> _Task_: Only the line containing "The image size is (1657, 765)." and those after it, up to the end of the records below, are to be set down, exactly as written.

(Data excerpts)
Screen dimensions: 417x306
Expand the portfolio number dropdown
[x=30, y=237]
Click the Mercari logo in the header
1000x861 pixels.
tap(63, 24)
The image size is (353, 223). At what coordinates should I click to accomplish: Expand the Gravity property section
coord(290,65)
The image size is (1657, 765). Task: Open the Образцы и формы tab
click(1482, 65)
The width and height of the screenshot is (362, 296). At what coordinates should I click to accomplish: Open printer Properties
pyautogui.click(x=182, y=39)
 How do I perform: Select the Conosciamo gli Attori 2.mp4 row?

> _Completed task_:
The image size is (1657, 765). Task: Open the Образцы и формы tab
click(1482, 65)
The width and height of the screenshot is (362, 296). At what coordinates should I click to accomplish: Open printer Properties
pyautogui.click(x=182, y=39)
 How do I perform: Select the Conosciamo gli Attori 2.mp4 row?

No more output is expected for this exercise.